Impressions of Washington: The Gilded Age, 1873
In 1873, Mark Twain and Charles Dudley Warner published their novel The Gilded Age, both as a parody of contemporary popular novels and to criticize political and economic corruption. In chapter 24, Twain and Warner take the reader on a virtual tour of the nation’s capital. As evidenced by the selections below, they didn't paint a pretty picture.
Washington gathered its people from the four winds of heaven, and so the manners, the faces and the fashions there, presented a variety that was infinite. ... It seems more and more interesting the oftener we visit it. You arrive either at night, rather too late to do anything or see anything until morning that you consider it best to go to your hotel and sleep an hour or two while the sun baths along over the Atlantic. You cannot well arrive at a pleasant intermediate hour, because the railway corporation that keeps the keys of the only door that leads into the town or out of it takes care of that. ...
You are assailed by a long rank of hackmen, who shake their whips in your face as you step out upon the sidewalk; you enter what they regard as a “carriage” in the capital, and you wonder why they do not take it out of service and put it in the museum. You reach your hotel presently- of course you have gone to the wrong one. There are a hundred and eighteen bad hotels, and only one good one. The most renowned and popular hotel of them all is perhaps the worst one known to history.
The city at large ... is a wide stretch of cheap little brick houses, with here and there a noble architectural pile lifting itself out of the midst- government buildings, these. ...You will wonder at the shortsightedness of the city fathers, when you come to inspect the streets, in that they do not dilute the mud a little more and use them for canals.
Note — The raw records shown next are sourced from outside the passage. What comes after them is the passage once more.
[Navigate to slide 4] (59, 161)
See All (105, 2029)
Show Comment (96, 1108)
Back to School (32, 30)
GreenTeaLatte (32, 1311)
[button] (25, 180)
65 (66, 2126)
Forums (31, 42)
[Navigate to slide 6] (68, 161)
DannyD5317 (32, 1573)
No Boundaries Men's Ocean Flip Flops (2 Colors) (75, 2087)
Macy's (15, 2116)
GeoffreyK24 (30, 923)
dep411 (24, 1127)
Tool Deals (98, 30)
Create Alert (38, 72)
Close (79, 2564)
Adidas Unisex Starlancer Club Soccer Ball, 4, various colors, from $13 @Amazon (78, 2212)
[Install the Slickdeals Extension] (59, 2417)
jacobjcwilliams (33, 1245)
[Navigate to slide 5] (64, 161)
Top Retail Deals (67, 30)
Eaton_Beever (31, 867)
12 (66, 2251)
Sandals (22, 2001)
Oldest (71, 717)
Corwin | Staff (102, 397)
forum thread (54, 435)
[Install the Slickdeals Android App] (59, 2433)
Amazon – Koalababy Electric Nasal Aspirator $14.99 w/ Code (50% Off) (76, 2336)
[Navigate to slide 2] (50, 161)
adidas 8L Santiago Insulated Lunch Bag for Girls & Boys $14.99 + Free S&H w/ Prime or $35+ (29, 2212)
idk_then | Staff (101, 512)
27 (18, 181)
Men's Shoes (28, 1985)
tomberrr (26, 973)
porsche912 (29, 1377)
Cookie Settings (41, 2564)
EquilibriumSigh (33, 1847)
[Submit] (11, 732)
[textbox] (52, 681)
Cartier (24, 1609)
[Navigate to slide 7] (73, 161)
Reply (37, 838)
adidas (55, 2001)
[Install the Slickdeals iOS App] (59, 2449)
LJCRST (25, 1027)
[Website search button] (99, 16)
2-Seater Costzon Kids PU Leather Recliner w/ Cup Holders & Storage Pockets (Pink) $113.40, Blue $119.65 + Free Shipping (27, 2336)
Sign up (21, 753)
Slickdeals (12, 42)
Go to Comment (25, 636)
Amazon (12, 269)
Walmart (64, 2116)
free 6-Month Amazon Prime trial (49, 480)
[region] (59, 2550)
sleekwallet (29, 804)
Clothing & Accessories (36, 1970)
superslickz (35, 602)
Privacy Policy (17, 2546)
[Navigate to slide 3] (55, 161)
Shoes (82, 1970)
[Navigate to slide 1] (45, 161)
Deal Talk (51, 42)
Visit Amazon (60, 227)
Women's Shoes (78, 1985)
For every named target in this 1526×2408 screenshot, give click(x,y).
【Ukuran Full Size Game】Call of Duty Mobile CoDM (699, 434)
There are more boarding-houses to the square acre in Washington than there are in any other city in the land, perhaps.
On the weather:
When you arrived it was snowing. When you reached the hotel, it was sleeting. When you went to bed, it was raining. During the night it froze hard, and the wind blew some chimneys down. When you got up in the morning, it was foggy. When you finished your breakfast at ten o’clock and went out, the sunshine was brilliant, the weather balmy and delicious, and the mud and slush deep and all-pervading. You will like the climate- when you get used to it. You naturally wish to few the city: so you take an umbrella, an overcoat, and a fan, and go forth...
On the Capital Building:
First you glimpse the ornamental upper works of a long, snowy palace projecting above a grove of trees, and a tall, graceful white dome with a statue on it surmounting the palace and pleasant contrasting with the background of blue sky. That building is the capital; gossips will tell you that by the original estimates it was to cost $12,000,000, and that the government did come within $27,200,000 of building it for that sum.
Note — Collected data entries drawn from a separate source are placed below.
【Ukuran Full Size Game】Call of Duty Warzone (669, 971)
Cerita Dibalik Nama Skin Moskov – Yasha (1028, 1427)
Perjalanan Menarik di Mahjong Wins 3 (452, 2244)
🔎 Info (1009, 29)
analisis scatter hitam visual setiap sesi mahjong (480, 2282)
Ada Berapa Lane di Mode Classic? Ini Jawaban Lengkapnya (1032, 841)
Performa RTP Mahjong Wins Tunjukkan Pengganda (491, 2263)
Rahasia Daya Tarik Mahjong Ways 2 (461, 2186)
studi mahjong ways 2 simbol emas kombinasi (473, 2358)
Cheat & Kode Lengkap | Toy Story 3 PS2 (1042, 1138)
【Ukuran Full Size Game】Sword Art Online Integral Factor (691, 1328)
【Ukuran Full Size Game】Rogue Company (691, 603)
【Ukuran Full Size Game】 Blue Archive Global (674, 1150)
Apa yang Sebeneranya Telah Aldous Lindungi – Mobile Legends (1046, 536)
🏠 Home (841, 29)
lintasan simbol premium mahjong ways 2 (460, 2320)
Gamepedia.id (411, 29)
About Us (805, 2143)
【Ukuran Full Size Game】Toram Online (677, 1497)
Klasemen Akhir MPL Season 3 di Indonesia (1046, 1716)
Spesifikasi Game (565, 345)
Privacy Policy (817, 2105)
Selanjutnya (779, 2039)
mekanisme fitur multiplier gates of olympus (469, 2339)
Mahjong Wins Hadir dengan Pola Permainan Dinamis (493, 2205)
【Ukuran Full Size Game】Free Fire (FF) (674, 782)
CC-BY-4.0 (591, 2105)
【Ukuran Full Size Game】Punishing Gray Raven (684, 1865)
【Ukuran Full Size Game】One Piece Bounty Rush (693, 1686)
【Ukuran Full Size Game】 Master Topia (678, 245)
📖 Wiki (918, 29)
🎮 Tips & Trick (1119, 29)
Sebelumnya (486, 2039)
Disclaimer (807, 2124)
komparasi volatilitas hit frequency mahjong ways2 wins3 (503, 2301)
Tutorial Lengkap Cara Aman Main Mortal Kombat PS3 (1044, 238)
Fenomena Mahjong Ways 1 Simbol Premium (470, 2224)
The capital stands upon the verge of a high piece of table land, a find commanding position, and its front looks out over this noble situation for a city- but it don’t see it, for the reason that when the capital extension was decided upon, the property owners at once advanced their prices to such inhuman figures that the people went down and built the city in the muddy low march behind the temple of liberty; so now the lordly front of the building, with its imposing colonnades, its projecting graceful wings, its picturesque groups of statuary, and its long terraced ranges of steps, flowing down in white marble waves to the ground, merely looks out upon a sorrowful little desert of cheap boarding-houses.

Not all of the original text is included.